*RECORDS SHOWN*.
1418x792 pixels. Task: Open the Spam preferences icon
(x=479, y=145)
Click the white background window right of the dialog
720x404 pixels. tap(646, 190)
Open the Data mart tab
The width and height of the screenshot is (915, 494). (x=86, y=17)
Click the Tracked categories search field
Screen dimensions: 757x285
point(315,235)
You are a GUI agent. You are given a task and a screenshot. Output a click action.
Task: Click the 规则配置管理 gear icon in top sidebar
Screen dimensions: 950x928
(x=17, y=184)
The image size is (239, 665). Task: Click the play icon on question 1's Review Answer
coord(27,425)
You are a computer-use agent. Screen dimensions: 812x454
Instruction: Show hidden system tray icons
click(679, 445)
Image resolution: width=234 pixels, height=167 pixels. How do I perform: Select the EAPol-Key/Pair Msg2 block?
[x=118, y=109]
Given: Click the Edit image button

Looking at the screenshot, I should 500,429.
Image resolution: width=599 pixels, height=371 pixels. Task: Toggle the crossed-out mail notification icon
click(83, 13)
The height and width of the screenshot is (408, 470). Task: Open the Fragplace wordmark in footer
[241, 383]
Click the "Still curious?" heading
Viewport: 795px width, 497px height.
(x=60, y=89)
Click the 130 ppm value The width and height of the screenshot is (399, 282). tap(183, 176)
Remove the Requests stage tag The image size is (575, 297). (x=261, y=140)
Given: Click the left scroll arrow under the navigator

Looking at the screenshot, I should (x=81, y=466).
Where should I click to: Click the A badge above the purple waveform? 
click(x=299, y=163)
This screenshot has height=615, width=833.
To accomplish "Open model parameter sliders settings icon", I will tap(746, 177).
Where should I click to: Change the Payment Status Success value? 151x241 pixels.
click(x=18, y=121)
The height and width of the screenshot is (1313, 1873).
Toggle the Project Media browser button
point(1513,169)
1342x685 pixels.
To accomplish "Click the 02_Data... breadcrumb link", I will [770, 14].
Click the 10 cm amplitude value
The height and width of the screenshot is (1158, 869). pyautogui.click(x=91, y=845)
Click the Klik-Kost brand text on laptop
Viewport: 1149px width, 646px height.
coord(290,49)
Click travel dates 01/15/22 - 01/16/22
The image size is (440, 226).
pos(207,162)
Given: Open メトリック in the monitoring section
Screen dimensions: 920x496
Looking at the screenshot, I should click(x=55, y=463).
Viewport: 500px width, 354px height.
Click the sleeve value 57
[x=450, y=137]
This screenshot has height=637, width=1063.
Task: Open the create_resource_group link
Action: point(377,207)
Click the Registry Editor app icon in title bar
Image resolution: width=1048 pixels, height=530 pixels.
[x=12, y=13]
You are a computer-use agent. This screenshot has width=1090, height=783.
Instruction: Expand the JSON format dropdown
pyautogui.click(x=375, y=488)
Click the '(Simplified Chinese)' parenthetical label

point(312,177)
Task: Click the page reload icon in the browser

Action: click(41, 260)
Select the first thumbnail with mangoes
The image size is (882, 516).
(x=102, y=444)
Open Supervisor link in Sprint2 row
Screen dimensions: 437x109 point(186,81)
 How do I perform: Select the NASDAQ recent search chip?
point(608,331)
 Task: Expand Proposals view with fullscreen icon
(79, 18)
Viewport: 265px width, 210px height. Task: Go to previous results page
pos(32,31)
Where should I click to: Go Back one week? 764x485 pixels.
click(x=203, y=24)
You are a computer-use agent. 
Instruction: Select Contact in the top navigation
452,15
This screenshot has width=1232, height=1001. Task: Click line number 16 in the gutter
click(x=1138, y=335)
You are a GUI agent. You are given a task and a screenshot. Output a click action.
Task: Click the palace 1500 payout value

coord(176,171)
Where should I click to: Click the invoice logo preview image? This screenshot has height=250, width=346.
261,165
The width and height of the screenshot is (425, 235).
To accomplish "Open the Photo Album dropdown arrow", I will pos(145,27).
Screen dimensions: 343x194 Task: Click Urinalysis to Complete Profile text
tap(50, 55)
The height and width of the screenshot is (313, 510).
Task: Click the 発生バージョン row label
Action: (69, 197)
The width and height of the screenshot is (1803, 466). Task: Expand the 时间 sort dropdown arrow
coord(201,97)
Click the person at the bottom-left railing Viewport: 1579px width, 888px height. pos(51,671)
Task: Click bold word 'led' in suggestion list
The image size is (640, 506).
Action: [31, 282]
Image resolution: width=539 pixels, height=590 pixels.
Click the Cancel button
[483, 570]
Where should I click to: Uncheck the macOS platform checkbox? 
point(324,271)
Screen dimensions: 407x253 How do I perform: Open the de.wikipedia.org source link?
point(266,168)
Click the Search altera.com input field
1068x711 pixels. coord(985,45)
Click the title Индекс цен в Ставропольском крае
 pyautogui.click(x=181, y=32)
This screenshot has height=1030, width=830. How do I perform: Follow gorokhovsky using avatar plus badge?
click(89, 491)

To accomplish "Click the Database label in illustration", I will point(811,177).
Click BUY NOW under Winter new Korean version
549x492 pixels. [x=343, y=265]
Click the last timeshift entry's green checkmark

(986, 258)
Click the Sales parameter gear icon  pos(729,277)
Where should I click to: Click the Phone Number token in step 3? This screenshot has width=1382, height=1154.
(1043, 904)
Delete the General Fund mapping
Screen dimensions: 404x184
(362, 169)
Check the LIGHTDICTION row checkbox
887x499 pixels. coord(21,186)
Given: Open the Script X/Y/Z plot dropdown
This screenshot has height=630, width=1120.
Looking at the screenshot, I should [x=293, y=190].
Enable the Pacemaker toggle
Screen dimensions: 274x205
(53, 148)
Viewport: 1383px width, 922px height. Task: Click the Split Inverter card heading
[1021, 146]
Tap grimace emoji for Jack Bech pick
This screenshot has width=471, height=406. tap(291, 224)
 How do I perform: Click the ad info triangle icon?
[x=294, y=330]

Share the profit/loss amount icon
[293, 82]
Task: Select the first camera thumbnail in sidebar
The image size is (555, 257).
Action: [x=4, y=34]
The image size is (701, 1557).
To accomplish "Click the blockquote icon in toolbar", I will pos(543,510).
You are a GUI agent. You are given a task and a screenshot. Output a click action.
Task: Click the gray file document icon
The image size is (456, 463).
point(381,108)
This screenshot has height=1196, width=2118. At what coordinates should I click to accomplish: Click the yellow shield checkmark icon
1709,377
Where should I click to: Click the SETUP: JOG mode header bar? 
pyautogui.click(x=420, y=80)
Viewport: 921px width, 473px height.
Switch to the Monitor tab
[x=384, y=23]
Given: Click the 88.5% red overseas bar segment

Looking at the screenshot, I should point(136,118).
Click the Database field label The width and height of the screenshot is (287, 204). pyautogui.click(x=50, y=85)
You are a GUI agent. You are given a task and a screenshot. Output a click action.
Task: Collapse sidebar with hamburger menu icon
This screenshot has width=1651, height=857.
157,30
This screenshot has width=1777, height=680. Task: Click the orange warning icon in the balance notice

*THE EXERCISE*.
Write out all the entries again, replacing "Where should I click to" with "Which spot should I click to" everywhere and keeping everything else the same.

*ANSWER IN FULL*.
1418x792 pixels. Task: Open the Spam preferences icon
(x=479, y=145)
Click the white background window right of the dialog
720x404 pixels. tap(646, 190)
Open the Data mart tab
The width and height of the screenshot is (915, 494). (x=86, y=17)
Click the Tracked categories search field
Screen dimensions: 757x285
point(315,235)
You are a GUI agent. You are given a task and a screenshot. Output a click action.
Task: Click the 规则配置管理 gear icon in top sidebar
Screen dimensions: 950x928
(x=17, y=184)
The image size is (239, 665). Task: Click the play icon on question 1's Review Answer
coord(27,425)
You are a computer-use agent. Screen dimensions: 812x454
Instruction: Show hidden system tray icons
click(679, 445)
Image resolution: width=234 pixels, height=167 pixels. How do I perform: Select the EAPol-Key/Pair Msg2 block?
[x=118, y=109]
Given: Click the Edit image button

Looking at the screenshot, I should 500,429.
Image resolution: width=599 pixels, height=371 pixels. Task: Toggle the crossed-out mail notification icon
click(83, 13)
The height and width of the screenshot is (408, 470). Task: Open the Fragplace wordmark in footer
[241, 383]
Click the "Still curious?" heading
Viewport: 795px width, 497px height.
(x=60, y=89)
Click the 130 ppm value The width and height of the screenshot is (399, 282). tap(183, 176)
Remove the Requests stage tag The image size is (575, 297). (x=261, y=140)
Given: Click the left scroll arrow under the navigator

Looking at the screenshot, I should (x=81, y=466).
Which spot should I click to: Click the A badge above the purple waveform? 
click(x=299, y=163)
This screenshot has height=615, width=833.
To accomplish "Open model parameter sliders settings icon", I will tap(746, 177).
Which spot should I click to: Change the Payment Status Success value? 151x241 pixels.
click(x=18, y=121)
The height and width of the screenshot is (1313, 1873).
Toggle the Project Media browser button
point(1513,169)
1342x685 pixels.
To accomplish "Click the 02_Data... breadcrumb link", I will [770, 14].
Click the 10 cm amplitude value
The height and width of the screenshot is (1158, 869). pyautogui.click(x=91, y=845)
Click the Klik-Kost brand text on laptop
Viewport: 1149px width, 646px height.
coord(290,49)
Click travel dates 01/15/22 - 01/16/22
The image size is (440, 226).
pos(207,162)
Given: Open メトリック in the monitoring section
Screen dimensions: 920x496
Looking at the screenshot, I should click(x=55, y=463).
Viewport: 500px width, 354px height.
Click the sleeve value 57
[x=450, y=137]
This screenshot has height=637, width=1063.
Task: Open the create_resource_group link
Action: point(377,207)
Click the Registry Editor app icon in title bar
Image resolution: width=1048 pixels, height=530 pixels.
[x=12, y=13]
You are a computer-use agent. This screenshot has width=1090, height=783.
Instruction: Expand the JSON format dropdown
pyautogui.click(x=375, y=488)
Click the '(Simplified Chinese)' parenthetical label

point(312,177)
Task: Click the page reload icon in the browser

Action: click(41, 260)
Select the first thumbnail with mangoes
The image size is (882, 516).
(x=102, y=444)
Open Supervisor link in Sprint2 row
Screen dimensions: 437x109 point(186,81)
 How do I perform: Select the NASDAQ recent search chip?
point(608,331)
 Task: Expand Proposals view with fullscreen icon
(79, 18)
Viewport: 265px width, 210px height. Task: Go to previous results page
pos(32,31)
Which spot should I click to: Go Back one week? 764x485 pixels.
click(x=203, y=24)
You are a computer-use agent. 
Instruction: Select Contact in the top navigation
452,15
This screenshot has width=1232, height=1001. Task: Click line number 16 in the gutter
click(x=1138, y=335)
You are a GUI agent. You are given a task and a screenshot. Output a click action.
Task: Click the palace 1500 payout value

coord(176,171)
Which spot should I click to: Click the invoice logo preview image? This screenshot has height=250, width=346.
261,165
The width and height of the screenshot is (425, 235).
To accomplish "Open the Photo Album dropdown arrow", I will pos(145,27).
Screen dimensions: 343x194 Task: Click Urinalysis to Complete Profile text
tap(50, 55)
The height and width of the screenshot is (313, 510).
Task: Click the 発生バージョン row label
Action: (69, 197)
The width and height of the screenshot is (1803, 466). Task: Expand the 时间 sort dropdown arrow
coord(201,97)
Click the person at the bottom-left railing Viewport: 1579px width, 888px height. pos(51,671)
Task: Click bold word 'led' in suggestion list
The image size is (640, 506).
Action: [31, 282]
Image resolution: width=539 pixels, height=590 pixels.
Click the Cancel button
[483, 570]
Which spot should I click to: Uncheck the macOS platform checkbox? 
point(324,271)
Screen dimensions: 407x253 How do I perform: Open the de.wikipedia.org source link?
point(266,168)
Click the Search altera.com input field
1068x711 pixels. coord(985,45)
Click the title Индекс цен в Ставропольском крае
 pyautogui.click(x=181, y=32)
This screenshot has height=1030, width=830. How do I perform: Follow gorokhovsky using avatar plus badge?
click(89, 491)

To accomplish "Click the Database label in illustration", I will point(811,177).
Click BUY NOW under Winter new Korean version
549x492 pixels. [x=343, y=265]
Click the last timeshift entry's green checkmark

(986, 258)
Click the Sales parameter gear icon  pos(729,277)
Which spot should I click to: Click the Phone Number token in step 3? This screenshot has width=1382, height=1154.
(1043, 904)
Delete the General Fund mapping
Screen dimensions: 404x184
(362, 169)
Check the LIGHTDICTION row checkbox
887x499 pixels. coord(21,186)
Given: Open the Script X/Y/Z plot dropdown
This screenshot has height=630, width=1120.
Looking at the screenshot, I should [x=293, y=190].
Enable the Pacemaker toggle
Screen dimensions: 274x205
(53, 148)
Viewport: 1383px width, 922px height. Task: Click the Split Inverter card heading
[1021, 146]
Tap grimace emoji for Jack Bech pick
This screenshot has width=471, height=406. tap(291, 224)
 How do I perform: Click the ad info triangle icon?
[x=294, y=330]

Share the profit/loss amount icon
[293, 82]
Task: Select the first camera thumbnail in sidebar
The image size is (555, 257).
Action: [x=4, y=34]
The image size is (701, 1557).
To accomplish "Click the blockquote icon in toolbar", I will pos(543,510).
You are a GUI agent. You are given a task and a screenshot. Output a click action.
Task: Click the gray file document icon
The image size is (456, 463).
point(381,108)
This screenshot has height=1196, width=2118. At what coordinates should I click to accomplish: Click the yellow shield checkmark icon
1709,377
Which spot should I click to: Click the SETUP: JOG mode header bar? 
pyautogui.click(x=420, y=80)
Viewport: 921px width, 473px height.
Switch to the Monitor tab
[x=384, y=23]
Given: Click the 88.5% red overseas bar segment

Looking at the screenshot, I should point(136,118).
Click the Database field label The width and height of the screenshot is (287, 204). pyautogui.click(x=50, y=85)
You are a GUI agent. You are given a task and a screenshot. Output a click action.
Task: Collapse sidebar with hamburger menu icon
This screenshot has width=1651, height=857.
157,30
This screenshot has width=1777, height=680. Task: Click the orange warning icon in the balance notice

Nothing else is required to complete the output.